___ DATA FOR THIS EXERCISE ___
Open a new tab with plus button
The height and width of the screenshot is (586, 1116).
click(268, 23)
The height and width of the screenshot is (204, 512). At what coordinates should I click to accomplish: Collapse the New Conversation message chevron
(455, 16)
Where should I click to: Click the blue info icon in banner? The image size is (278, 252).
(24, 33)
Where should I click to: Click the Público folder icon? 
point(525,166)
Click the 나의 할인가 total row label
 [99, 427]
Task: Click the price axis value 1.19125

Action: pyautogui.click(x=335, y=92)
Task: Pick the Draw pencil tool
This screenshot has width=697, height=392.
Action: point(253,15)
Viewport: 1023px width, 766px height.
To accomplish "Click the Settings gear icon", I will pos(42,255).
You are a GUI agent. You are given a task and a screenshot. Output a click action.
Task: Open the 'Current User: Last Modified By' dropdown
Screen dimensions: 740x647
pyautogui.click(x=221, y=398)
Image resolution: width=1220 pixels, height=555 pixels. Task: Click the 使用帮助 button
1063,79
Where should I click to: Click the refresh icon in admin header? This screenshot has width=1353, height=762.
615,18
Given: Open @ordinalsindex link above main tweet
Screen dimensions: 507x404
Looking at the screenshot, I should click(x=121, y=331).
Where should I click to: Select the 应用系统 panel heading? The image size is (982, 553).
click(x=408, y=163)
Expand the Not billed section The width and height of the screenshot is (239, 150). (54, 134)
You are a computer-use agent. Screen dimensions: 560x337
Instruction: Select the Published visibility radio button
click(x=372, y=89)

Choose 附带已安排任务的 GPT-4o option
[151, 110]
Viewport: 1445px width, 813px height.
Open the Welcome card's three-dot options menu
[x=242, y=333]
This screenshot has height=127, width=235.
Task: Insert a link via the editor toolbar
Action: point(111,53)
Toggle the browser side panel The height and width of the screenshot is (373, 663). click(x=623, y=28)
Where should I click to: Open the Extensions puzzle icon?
___
> REQUEST:
Transcribe verbatim the lines of the data from the line containing "Where should I click to: Click the blue" up to and including the final line of the data.

> SOLUTION FOR THIS PROBLEM:
Where should I click to: Click the blue info icon in banner? The image size is (278, 252).
(24, 33)
Where should I click to: Click the Público folder icon? 
point(525,166)
Click the 나의 할인가 total row label
 [99, 427]
Task: Click the price axis value 1.19125

Action: pyautogui.click(x=335, y=92)
Task: Pick the Draw pencil tool
This screenshot has width=697, height=392.
Action: point(253,15)
Viewport: 1023px width, 766px height.
To accomplish "Click the Settings gear icon", I will pos(42,255).
You are a GUI agent. You are given a task and a screenshot. Output a click action.
Task: Open the 'Current User: Last Modified By' dropdown
Screen dimensions: 740x647
pyautogui.click(x=221, y=398)
Image resolution: width=1220 pixels, height=555 pixels. Task: Click the 使用帮助 button
1063,79
Where should I click to: Click the refresh icon in admin header? This screenshot has width=1353, height=762.
615,18
Given: Open @ordinalsindex link above main tweet
Screen dimensions: 507x404
Looking at the screenshot, I should click(x=121, y=331).
Where should I click to: Select the 应用系统 panel heading? The image size is (982, 553).
click(x=408, y=163)
Expand the Not billed section The width and height of the screenshot is (239, 150). (54, 134)
You are a computer-use agent. Screen dimensions: 560x337
Instruction: Select the Published visibility radio button
click(x=372, y=89)

Choose 附带已安排任务的 GPT-4o option
[151, 110]
Viewport: 1445px width, 813px height.
Open the Welcome card's three-dot options menu
[x=242, y=333]
This screenshot has height=127, width=235.
Task: Insert a link via the editor toolbar
Action: point(111,53)
Toggle the browser side panel The height and width of the screenshot is (373, 663). click(x=623, y=28)
Where should I click to: Open the Extensions puzzle icon?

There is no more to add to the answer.